Input data>
+ + + + +
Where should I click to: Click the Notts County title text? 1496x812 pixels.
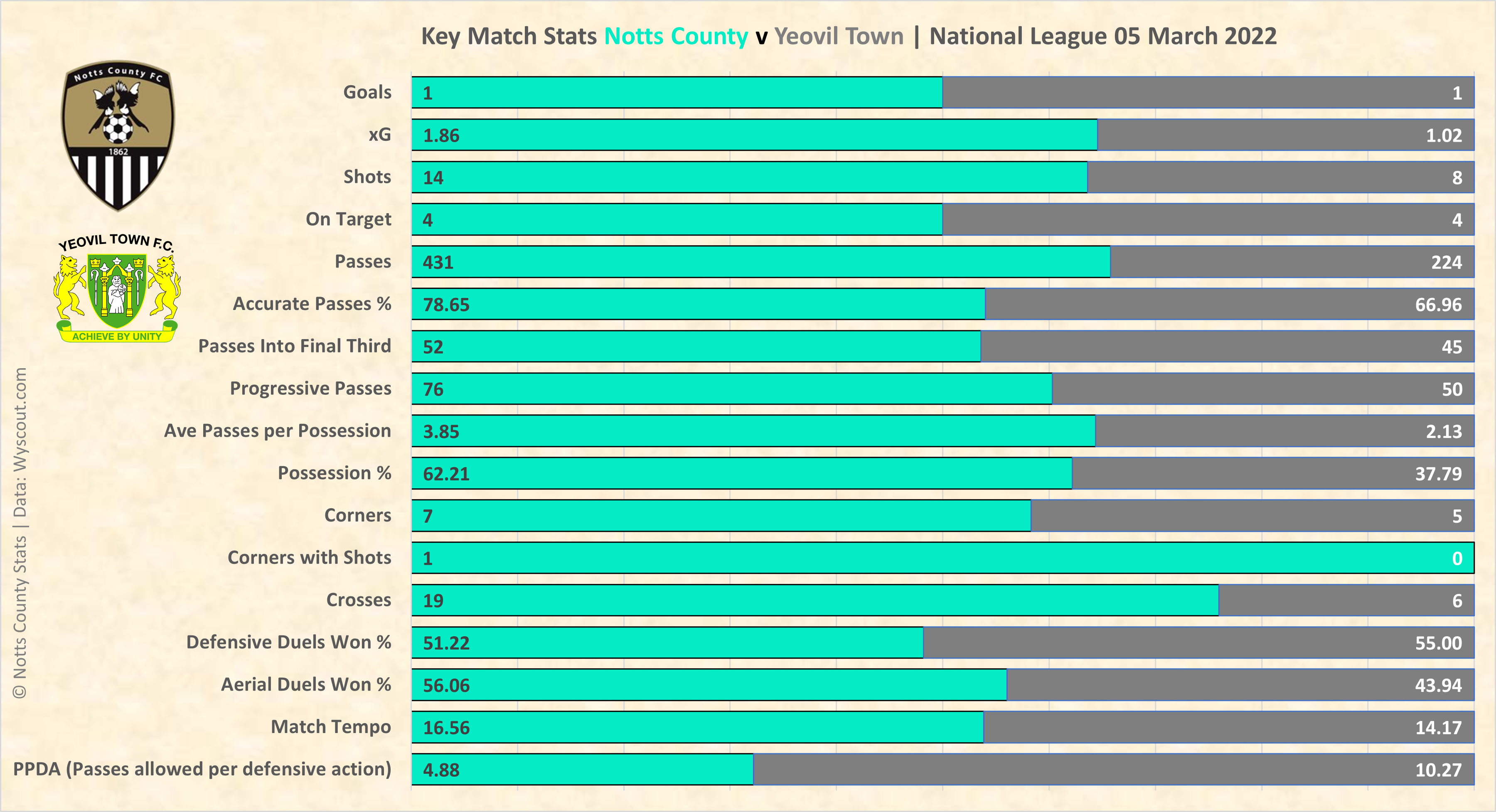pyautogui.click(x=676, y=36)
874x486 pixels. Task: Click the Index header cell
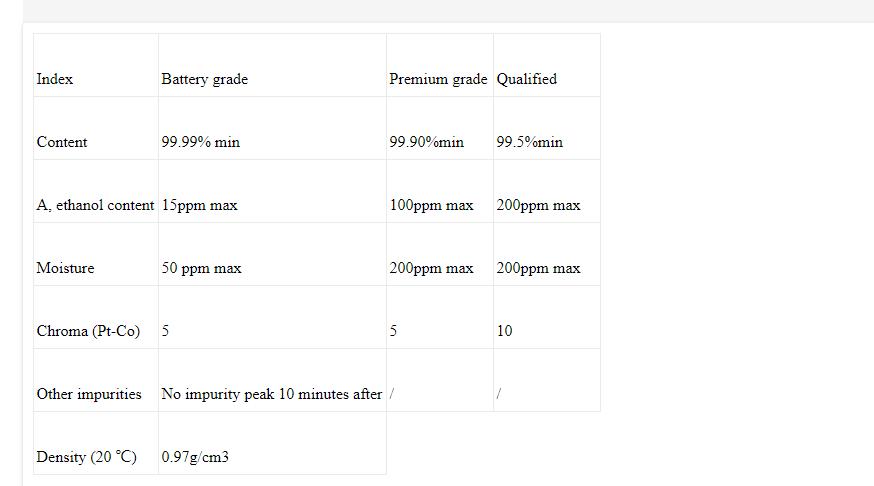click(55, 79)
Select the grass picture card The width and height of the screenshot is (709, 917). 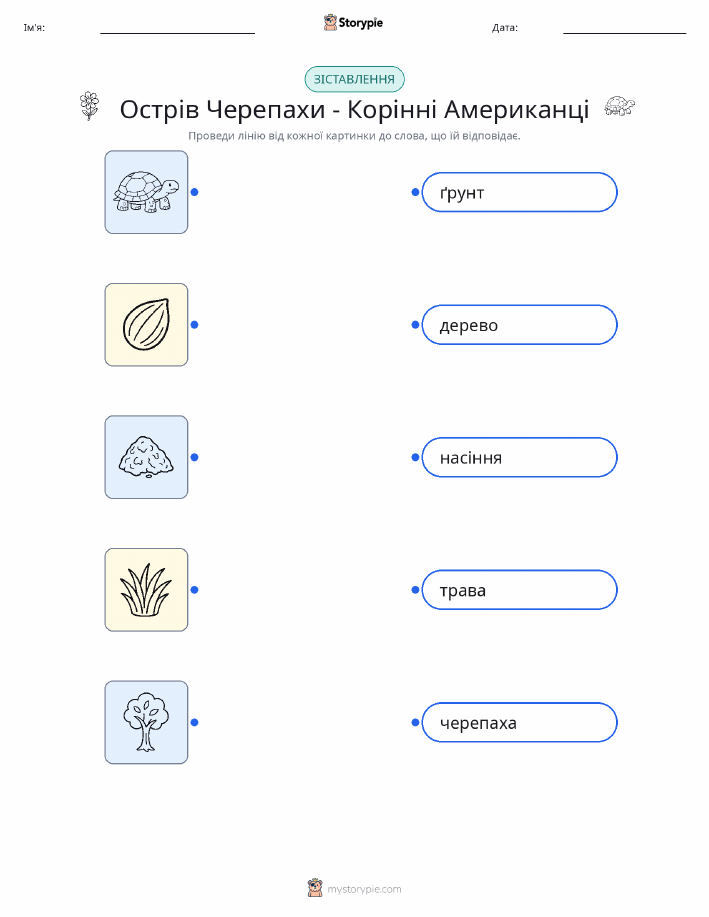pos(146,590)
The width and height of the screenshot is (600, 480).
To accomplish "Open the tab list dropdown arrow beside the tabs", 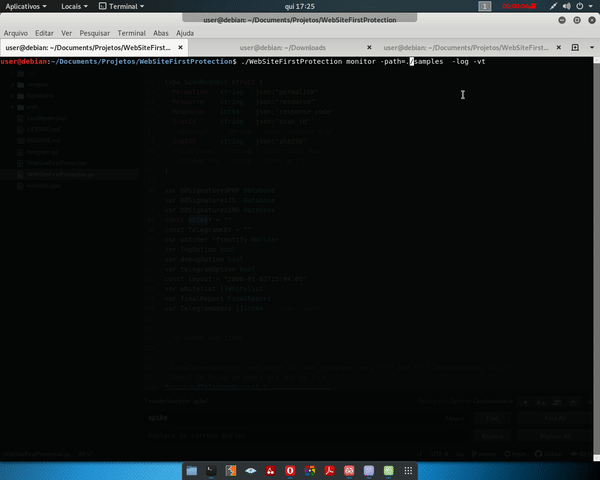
+ + + + +
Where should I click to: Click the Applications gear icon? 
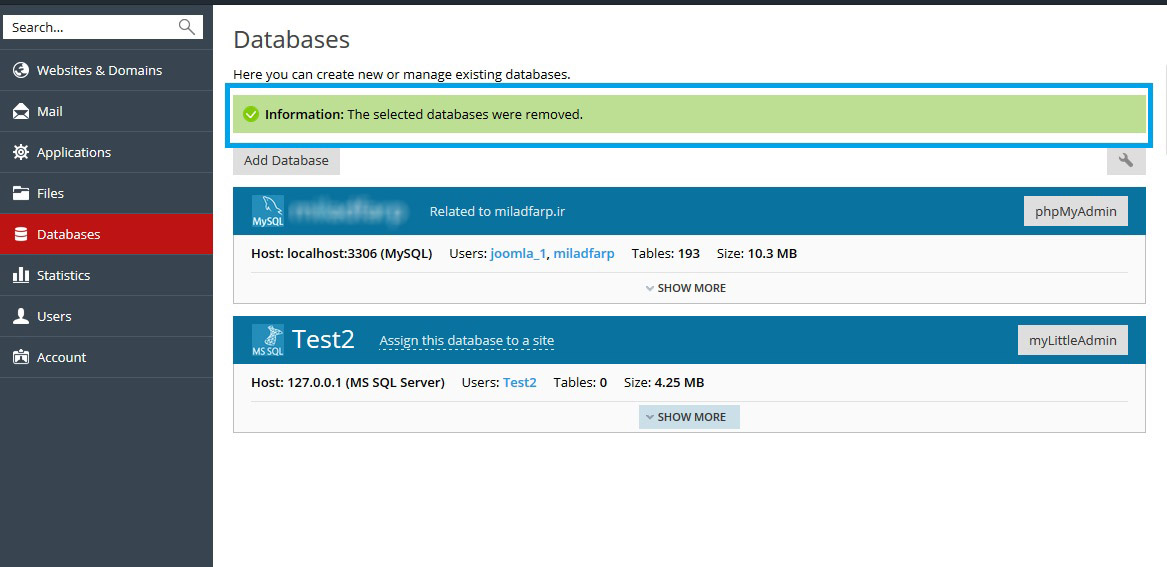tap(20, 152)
+ + + + +
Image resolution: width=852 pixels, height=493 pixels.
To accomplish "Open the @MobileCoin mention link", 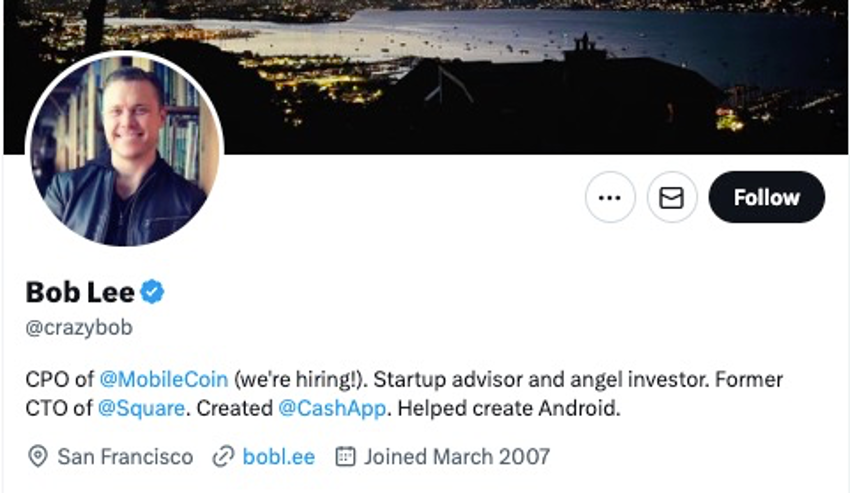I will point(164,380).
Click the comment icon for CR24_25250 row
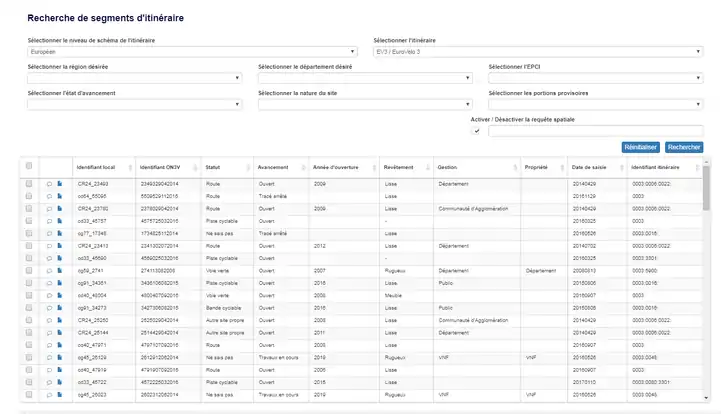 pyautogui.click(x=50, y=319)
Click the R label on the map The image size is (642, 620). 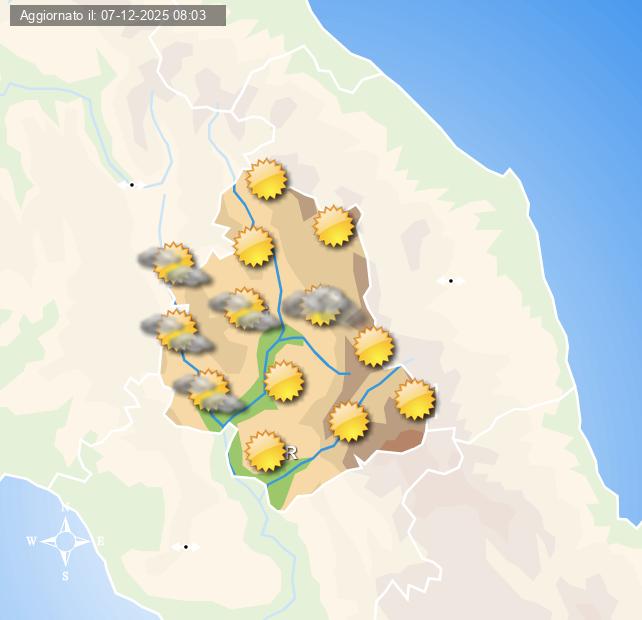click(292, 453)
+ + + + +
Problem to work on>
Transcribe the lines above exactly, beginning at the one with "The width and height of the screenshot is (600, 480)." and ending at the one with "the tab list". Include both; exclude the pictures.

Exercise answer>
The width and height of the screenshot is (600, 480).
To accomplish "Open the tab list dropdown arrow beside the tabs", 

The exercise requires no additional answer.